Artsen zijn belast met het interpreteren van testresultaten en correleren ze vervolgens met uw symptomen en andere testresultaten. Het is moeilijk wanneer patiënten vage symptomen en botsende testresultaten vertonen, maar bekwame artsen kunnen al deze bewijsstukken in overweging nemen en uiteindelijk bepalen of u lupus of iets anders helemaal hebt. Dit kan enige tijd duren, samen met vallen en opstaan.

Diagnostische criteria

Helaas zijn er geen algemeen aanvaarde diagnostische criteria voor SLE. Veel artsen gebruiken echter de gemeenschappelijke criteria van het American College of Rheumatology (ACR) 11. Deze criteria waren bedoeld om onderwerpen voor onderzoeksstudies te identificeren, dus ze zijn zeer streng. Als je momenteel vier of meer van deze criteria hebt of als je ze in het verleden hebt gehad, is de kans heel groot dat je SLE hebt. Het hebben van minder dan vier sluit echter SLE niet uit. Nogmaals, aanvullende testen kunnen nodig zijn om een ​​formele diagnose te stellen.

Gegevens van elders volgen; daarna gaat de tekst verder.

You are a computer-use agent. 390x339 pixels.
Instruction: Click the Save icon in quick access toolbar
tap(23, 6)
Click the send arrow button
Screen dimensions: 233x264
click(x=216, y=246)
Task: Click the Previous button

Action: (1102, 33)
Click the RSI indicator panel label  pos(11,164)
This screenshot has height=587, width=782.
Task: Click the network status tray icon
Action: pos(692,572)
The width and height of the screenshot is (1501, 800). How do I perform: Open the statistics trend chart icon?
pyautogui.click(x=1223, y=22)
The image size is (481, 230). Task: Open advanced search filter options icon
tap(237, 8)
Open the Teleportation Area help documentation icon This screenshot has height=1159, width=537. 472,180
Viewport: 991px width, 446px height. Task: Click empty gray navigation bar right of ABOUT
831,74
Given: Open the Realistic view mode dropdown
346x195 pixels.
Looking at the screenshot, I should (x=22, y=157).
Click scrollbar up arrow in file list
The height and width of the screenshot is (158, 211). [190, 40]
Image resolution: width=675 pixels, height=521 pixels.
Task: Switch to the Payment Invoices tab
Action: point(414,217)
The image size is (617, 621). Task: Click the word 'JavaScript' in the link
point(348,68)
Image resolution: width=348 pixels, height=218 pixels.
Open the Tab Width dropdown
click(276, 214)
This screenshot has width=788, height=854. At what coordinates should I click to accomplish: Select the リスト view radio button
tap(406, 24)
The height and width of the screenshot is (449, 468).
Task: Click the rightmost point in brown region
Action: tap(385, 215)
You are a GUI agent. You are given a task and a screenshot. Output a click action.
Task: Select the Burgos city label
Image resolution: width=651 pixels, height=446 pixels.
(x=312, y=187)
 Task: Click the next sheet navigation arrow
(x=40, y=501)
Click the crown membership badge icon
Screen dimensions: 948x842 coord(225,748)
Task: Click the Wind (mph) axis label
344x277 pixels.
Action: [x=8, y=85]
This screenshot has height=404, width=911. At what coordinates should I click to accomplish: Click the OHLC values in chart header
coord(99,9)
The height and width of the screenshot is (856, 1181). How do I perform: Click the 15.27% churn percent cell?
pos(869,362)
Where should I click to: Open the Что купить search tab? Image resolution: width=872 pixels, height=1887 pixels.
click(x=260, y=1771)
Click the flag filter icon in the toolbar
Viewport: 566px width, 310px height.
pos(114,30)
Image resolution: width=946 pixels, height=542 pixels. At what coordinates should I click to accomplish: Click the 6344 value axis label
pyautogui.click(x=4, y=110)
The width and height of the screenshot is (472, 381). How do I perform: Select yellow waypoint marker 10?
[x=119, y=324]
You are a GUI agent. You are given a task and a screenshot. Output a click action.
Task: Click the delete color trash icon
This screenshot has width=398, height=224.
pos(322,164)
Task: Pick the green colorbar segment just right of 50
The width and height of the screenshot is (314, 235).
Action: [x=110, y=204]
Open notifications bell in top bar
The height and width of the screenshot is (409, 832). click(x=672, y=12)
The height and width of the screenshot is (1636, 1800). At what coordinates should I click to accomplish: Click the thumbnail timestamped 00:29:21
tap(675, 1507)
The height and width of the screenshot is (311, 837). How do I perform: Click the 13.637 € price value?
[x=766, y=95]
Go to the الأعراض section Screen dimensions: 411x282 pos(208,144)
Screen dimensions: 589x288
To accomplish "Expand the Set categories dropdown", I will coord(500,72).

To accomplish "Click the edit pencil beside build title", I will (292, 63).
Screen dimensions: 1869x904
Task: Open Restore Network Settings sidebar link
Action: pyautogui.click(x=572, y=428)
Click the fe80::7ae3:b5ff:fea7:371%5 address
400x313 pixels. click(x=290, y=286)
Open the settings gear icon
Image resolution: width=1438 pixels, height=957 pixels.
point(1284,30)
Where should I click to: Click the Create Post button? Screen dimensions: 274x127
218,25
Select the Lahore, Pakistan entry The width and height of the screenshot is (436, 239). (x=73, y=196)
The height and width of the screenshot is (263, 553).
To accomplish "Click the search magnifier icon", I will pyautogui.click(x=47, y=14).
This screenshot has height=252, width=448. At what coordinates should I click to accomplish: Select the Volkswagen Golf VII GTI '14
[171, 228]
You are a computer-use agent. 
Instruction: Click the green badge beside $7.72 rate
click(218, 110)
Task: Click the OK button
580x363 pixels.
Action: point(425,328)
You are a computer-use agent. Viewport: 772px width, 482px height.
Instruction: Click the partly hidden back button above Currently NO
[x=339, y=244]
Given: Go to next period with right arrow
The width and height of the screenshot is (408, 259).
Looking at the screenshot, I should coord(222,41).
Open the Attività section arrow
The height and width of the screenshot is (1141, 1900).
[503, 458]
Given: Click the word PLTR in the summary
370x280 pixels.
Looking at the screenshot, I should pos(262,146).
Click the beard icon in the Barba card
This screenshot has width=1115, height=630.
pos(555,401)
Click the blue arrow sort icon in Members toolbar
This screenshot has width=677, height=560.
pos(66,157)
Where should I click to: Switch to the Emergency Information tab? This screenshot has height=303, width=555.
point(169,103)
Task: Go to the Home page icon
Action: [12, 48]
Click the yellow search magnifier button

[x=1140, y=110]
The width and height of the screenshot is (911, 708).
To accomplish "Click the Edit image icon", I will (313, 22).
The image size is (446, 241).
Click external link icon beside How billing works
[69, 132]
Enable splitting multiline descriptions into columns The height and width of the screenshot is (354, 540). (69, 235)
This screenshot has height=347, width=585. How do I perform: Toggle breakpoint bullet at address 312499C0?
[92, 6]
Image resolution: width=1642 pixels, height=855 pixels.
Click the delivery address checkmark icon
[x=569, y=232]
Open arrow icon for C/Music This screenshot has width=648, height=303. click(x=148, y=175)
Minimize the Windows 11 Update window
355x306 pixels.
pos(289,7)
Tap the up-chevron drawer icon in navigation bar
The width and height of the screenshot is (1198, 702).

Deze criteria omvatten:

  1. Malar uitslag: U hebt huiduitslag gehad die ofwel verhoogd of vlak boven uw neus en wangen is, een zogenaamde vlinderuitslag.
  2. Lichtgevoeligheid: ofwel krijgt u uitslag van de zon of ander UV-licht, of het maakt huiduitslag die u al slechter hebt.
  3. Discoïd uitslag: U hebt huiduitslag gehad die onregelmatig en verheven is en kan schilferende laesies veroorzaken die littekenvorming kunnen veroorzaken.
  4. Orale zweren: Je hebt zweren in je mond gehad die meestal pijnloos zijn.
  5. Artritis: U hebt pijn en zwelling gehad in twee of meer van uw gewrichten die de omliggende botten niet vernietigen.
  6. Serositis: U hebt pijn op de borst die erger is wanneer u diep ademhaalt en wordt veroorzaakt door een ontsteking van de voering rond uw longen of de voering rond uw hart.
  7. Nieraandoening: U hebt continue eiwit- of cellulaire afgietsels (stukjes cellen die zouden moeten binnendringen) in uw urine.
  8. Neurologische stoornis: U hebt psychose of toevallen ervaren.
  9. Bloedaandoening: U heeft de diagnose bloedarmoede, leukopenie, trombocytopenie of lymfopenie.
  10. Immunologische aandoening: U hebt anti-dubbelstrengs-DNA, anti-Smith of positieve antifosfolipide-antilichamen.
  11. Abnormaal ANA: Uw antinucleaire antilichaamtest (ANA) was abnormaal.

Het is belangrijk op te merken dat niet alle mensen met de diagnose lupus aan vier of meer van deze criteria voldoen. Sommigen ontmoeten elkaar slechts twee of drie, maar hebben andere kenmerken die met lupus samenhangen. Dit is nog een andere herinnering aan hoe complex deze ziekte kan zijn met een breed scala aan symptomen die in elk individu anders kunnen opduiken.